*** RECORD SET ***

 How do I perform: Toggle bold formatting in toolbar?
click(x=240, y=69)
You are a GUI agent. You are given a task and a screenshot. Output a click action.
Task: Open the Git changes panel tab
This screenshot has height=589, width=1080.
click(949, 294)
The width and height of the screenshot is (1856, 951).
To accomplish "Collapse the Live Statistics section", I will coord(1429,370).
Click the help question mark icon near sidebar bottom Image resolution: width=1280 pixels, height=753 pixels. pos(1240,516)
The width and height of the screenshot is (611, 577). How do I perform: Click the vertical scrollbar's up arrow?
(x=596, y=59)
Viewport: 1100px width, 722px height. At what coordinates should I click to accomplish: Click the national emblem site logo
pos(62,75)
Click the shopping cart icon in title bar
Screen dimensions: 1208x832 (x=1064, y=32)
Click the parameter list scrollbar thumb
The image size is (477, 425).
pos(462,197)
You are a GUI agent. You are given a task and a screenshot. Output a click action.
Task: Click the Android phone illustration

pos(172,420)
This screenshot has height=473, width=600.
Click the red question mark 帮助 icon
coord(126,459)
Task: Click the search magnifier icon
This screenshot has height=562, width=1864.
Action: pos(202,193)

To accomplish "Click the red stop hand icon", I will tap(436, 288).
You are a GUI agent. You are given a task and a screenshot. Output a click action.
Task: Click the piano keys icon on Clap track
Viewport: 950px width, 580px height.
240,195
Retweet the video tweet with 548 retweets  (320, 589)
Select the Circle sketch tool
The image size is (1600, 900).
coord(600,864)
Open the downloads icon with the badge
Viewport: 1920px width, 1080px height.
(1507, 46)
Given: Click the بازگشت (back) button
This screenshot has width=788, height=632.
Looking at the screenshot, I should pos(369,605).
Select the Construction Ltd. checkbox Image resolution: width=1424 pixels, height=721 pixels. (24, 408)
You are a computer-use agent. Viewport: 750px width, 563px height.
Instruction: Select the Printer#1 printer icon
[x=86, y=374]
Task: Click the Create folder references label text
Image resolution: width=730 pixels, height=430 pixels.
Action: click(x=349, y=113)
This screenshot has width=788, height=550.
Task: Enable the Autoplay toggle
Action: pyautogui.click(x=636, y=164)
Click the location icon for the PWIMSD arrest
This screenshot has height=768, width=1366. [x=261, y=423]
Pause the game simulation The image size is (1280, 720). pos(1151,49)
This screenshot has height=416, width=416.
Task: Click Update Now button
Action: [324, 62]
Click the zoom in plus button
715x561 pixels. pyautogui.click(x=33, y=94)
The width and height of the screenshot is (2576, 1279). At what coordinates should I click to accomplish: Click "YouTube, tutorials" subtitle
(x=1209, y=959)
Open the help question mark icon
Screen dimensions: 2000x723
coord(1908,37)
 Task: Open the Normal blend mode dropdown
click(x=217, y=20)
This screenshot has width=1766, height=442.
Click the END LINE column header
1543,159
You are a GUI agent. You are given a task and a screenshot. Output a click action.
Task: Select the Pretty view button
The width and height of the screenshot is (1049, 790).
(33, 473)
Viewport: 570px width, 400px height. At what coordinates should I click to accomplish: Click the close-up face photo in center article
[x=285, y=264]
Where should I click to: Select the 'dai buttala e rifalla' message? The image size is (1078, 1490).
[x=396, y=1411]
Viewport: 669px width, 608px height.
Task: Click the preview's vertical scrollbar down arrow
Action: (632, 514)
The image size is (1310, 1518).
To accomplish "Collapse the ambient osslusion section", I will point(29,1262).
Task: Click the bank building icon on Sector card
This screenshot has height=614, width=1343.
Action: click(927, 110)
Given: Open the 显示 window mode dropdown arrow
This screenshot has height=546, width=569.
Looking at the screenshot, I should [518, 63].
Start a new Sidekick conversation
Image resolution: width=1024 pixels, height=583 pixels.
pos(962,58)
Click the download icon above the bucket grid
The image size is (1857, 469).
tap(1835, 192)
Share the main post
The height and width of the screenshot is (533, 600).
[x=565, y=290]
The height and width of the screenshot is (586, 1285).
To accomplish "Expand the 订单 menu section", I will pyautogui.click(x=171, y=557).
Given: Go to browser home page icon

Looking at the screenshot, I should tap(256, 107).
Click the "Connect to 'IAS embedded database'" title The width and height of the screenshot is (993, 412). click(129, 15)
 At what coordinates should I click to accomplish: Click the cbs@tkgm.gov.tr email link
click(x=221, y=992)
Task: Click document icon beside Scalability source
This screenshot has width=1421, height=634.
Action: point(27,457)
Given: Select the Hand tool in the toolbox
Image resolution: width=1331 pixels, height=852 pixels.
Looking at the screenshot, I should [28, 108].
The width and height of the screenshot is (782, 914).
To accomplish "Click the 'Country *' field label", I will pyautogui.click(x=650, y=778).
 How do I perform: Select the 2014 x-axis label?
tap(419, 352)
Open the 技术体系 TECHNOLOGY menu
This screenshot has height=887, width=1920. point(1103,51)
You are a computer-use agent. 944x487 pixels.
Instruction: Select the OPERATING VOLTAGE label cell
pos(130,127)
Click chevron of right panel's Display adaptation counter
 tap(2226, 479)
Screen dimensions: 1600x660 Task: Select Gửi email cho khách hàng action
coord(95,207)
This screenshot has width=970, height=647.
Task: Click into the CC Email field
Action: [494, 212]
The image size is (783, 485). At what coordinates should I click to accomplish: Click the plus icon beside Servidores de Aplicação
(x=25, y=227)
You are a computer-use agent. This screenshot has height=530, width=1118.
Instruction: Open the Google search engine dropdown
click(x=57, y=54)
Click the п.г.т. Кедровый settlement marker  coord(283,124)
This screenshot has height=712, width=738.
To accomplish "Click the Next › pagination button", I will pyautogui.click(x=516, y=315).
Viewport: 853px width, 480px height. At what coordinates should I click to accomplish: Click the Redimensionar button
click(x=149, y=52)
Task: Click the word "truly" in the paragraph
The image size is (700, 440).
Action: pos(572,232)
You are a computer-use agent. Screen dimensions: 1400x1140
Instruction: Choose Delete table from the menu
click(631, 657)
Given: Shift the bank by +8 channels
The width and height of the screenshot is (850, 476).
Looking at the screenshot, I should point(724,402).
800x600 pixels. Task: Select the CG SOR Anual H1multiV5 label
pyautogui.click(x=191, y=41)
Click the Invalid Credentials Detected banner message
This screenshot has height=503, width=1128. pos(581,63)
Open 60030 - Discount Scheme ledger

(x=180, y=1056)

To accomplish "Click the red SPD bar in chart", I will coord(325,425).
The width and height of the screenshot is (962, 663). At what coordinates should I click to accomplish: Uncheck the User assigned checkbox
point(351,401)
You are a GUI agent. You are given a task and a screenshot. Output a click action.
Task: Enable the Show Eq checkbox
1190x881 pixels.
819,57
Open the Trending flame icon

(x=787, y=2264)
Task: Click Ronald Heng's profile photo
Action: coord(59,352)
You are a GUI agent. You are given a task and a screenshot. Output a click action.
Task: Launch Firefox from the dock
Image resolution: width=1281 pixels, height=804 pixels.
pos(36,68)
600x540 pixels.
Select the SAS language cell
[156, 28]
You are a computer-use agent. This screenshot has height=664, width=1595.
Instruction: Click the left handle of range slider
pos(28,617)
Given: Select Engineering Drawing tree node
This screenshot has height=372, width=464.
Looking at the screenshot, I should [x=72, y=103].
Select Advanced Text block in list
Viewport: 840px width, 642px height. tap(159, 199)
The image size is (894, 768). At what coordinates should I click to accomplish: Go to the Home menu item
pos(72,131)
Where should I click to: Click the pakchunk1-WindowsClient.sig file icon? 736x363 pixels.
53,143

*** End of RECORD SET ***

WORK TASK: Every record must be repeated precisely and in full.

SOLVED PROBLEM:
 How do I perform: Toggle bold formatting in toolbar?
click(x=240, y=69)
You are a GUI agent. You are given a task and a screenshot. Output a click action.
Task: Open the Git changes panel tab
This screenshot has height=589, width=1080.
click(949, 294)
The width and height of the screenshot is (1856, 951).
To accomplish "Collapse the Live Statistics section", I will coord(1429,370).
Click the help question mark icon near sidebar bottom Image resolution: width=1280 pixels, height=753 pixels. pos(1240,516)
The width and height of the screenshot is (611, 577). How do I perform: Click the vertical scrollbar's up arrow?
(x=596, y=59)
Viewport: 1100px width, 722px height. At what coordinates should I click to accomplish: Click the national emblem site logo
pos(62,75)
Click the shopping cart icon in title bar
Screen dimensions: 1208x832 (x=1064, y=32)
Click the parameter list scrollbar thumb
The image size is (477, 425).
pos(462,197)
You are a GUI agent. You are given a task and a screenshot. Output a click action.
Task: Click the Android phone illustration

pos(172,420)
This screenshot has height=473, width=600.
Click the red question mark 帮助 icon
coord(126,459)
Task: Click the search magnifier icon
This screenshot has height=562, width=1864.
Action: pos(202,193)

To accomplish "Click the red stop hand icon", I will tap(436, 288).
You are a GUI agent. You are given a task and a screenshot. Output a click action.
Task: Click the piano keys icon on Clap track
Viewport: 950px width, 580px height.
240,195
Retweet the video tweet with 548 retweets  (320, 589)
Select the Circle sketch tool
The image size is (1600, 900).
coord(600,864)
Open the downloads icon with the badge
Viewport: 1920px width, 1080px height.
(1507, 46)
Given: Click the بازگشت (back) button
This screenshot has width=788, height=632.
Looking at the screenshot, I should pos(369,605).
Select the Construction Ltd. checkbox Image resolution: width=1424 pixels, height=721 pixels. (24, 408)
You are a computer-use agent. Viewport: 750px width, 563px height.
Instruction: Select the Printer#1 printer icon
[x=86, y=374]
Task: Click the Create folder references label text
Image resolution: width=730 pixels, height=430 pixels.
Action: click(x=349, y=113)
This screenshot has width=788, height=550.
Task: Enable the Autoplay toggle
Action: pyautogui.click(x=636, y=164)
Click the location icon for the PWIMSD arrest
This screenshot has height=768, width=1366. [x=261, y=423]
Pause the game simulation The image size is (1280, 720). pos(1151,49)
This screenshot has height=416, width=416.
Task: Click Update Now button
Action: [324, 62]
Click the zoom in plus button
715x561 pixels. pyautogui.click(x=33, y=94)
The width and height of the screenshot is (2576, 1279). At what coordinates should I click to accomplish: Click "YouTube, tutorials" subtitle
(x=1209, y=959)
Open the help question mark icon
Screen dimensions: 2000x723
coord(1908,37)
 Task: Open the Normal blend mode dropdown
click(x=217, y=20)
This screenshot has width=1766, height=442.
Click the END LINE column header
1543,159
You are a GUI agent. You are given a task and a screenshot. Output a click action.
Task: Select the Pretty view button
The width and height of the screenshot is (1049, 790).
(33, 473)
Viewport: 570px width, 400px height. At what coordinates should I click to accomplish: Click the close-up face photo in center article
[x=285, y=264]
Where should I click to: Select the 'dai buttala e rifalla' message? The image size is (1078, 1490).
[x=396, y=1411]
Viewport: 669px width, 608px height.
Task: Click the preview's vertical scrollbar down arrow
Action: (632, 514)
The image size is (1310, 1518).
To accomplish "Collapse the ambient osslusion section", I will point(29,1262).
Task: Click the bank building icon on Sector card
This screenshot has height=614, width=1343.
Action: click(927, 110)
Given: Open the 显示 window mode dropdown arrow
This screenshot has height=546, width=569.
Looking at the screenshot, I should [518, 63].
Start a new Sidekick conversation
Image resolution: width=1024 pixels, height=583 pixels.
pos(962,58)
Click the download icon above the bucket grid
The image size is (1857, 469).
tap(1835, 192)
Share the main post
The height and width of the screenshot is (533, 600).
[x=565, y=290]
The height and width of the screenshot is (586, 1285).
To accomplish "Expand the 订单 menu section", I will pyautogui.click(x=171, y=557).
Given: Go to browser home page icon

Looking at the screenshot, I should tap(256, 107).
Click the "Connect to 'IAS embedded database'" title The width and height of the screenshot is (993, 412). click(129, 15)
 At what coordinates should I click to accomplish: Click the cbs@tkgm.gov.tr email link
click(x=221, y=992)
Task: Click document icon beside Scalability source
This screenshot has width=1421, height=634.
Action: point(27,457)
Given: Select the Hand tool in the toolbox
Image resolution: width=1331 pixels, height=852 pixels.
Looking at the screenshot, I should [28, 108].
The width and height of the screenshot is (782, 914).
To accomplish "Click the 'Country *' field label", I will pyautogui.click(x=650, y=778).
 How do I perform: Select the 2014 x-axis label?
tap(419, 352)
Open the 技术体系 TECHNOLOGY menu
This screenshot has height=887, width=1920. point(1103,51)
You are a computer-use agent. 944x487 pixels.
Instruction: Select the OPERATING VOLTAGE label cell
pos(130,127)
Click chevron of right panel's Display adaptation counter
 tap(2226, 479)
Screen dimensions: 1600x660 Task: Select Gửi email cho khách hàng action
coord(95,207)
This screenshot has width=970, height=647.
Task: Click into the CC Email field
Action: [494, 212]
The image size is (783, 485). At what coordinates should I click to accomplish: Click the plus icon beside Servidores de Aplicação
(x=25, y=227)
You are a computer-use agent. This screenshot has height=530, width=1118.
Instruction: Open the Google search engine dropdown
click(x=57, y=54)
Click the п.г.т. Кедровый settlement marker  coord(283,124)
This screenshot has height=712, width=738.
To accomplish "Click the Next › pagination button", I will pyautogui.click(x=516, y=315).
Viewport: 853px width, 480px height. At what coordinates should I click to accomplish: Click the Redimensionar button
click(x=149, y=52)
Task: Click the word "truly" in the paragraph
The image size is (700, 440).
Action: pos(572,232)
You are a computer-use agent. Screen dimensions: 1400x1140
Instruction: Choose Delete table from the menu
click(631, 657)
Given: Shift the bank by +8 channels
The width and height of the screenshot is (850, 476).
Looking at the screenshot, I should point(724,402).
800x600 pixels. Task: Select the CG SOR Anual H1multiV5 label
pyautogui.click(x=191, y=41)
Click the Invalid Credentials Detected banner message
This screenshot has height=503, width=1128. pos(581,63)
Open 60030 - Discount Scheme ledger

(x=180, y=1056)

To accomplish "Click the red SPD bar in chart", I will coord(325,425).
The width and height of the screenshot is (962, 663). At what coordinates should I click to accomplish: Uncheck the User assigned checkbox
point(351,401)
You are a GUI agent. You are given a task and a screenshot. Output a click action.
Task: Enable the Show Eq checkbox
1190x881 pixels.
819,57
Open the Trending flame icon

(x=787, y=2264)
Task: Click Ronald Heng's profile photo
Action: coord(59,352)
You are a GUI agent. You are given a task and a screenshot. Output a click action.
Task: Launch Firefox from the dock
Image resolution: width=1281 pixels, height=804 pixels.
pos(36,68)
600x540 pixels.
Select the SAS language cell
[156, 28]
You are a computer-use agent. This screenshot has height=664, width=1595.
Instruction: Click the left handle of range slider
pos(28,617)
Given: Select Engineering Drawing tree node
This screenshot has height=372, width=464.
Looking at the screenshot, I should [x=72, y=103].
Select Advanced Text block in list
Viewport: 840px width, 642px height. tap(159, 199)
The image size is (894, 768). At what coordinates should I click to accomplish: Go to the Home menu item
pos(72,131)
Where should I click to: Click the pakchunk1-WindowsClient.sig file icon? 736x363 pixels.
53,143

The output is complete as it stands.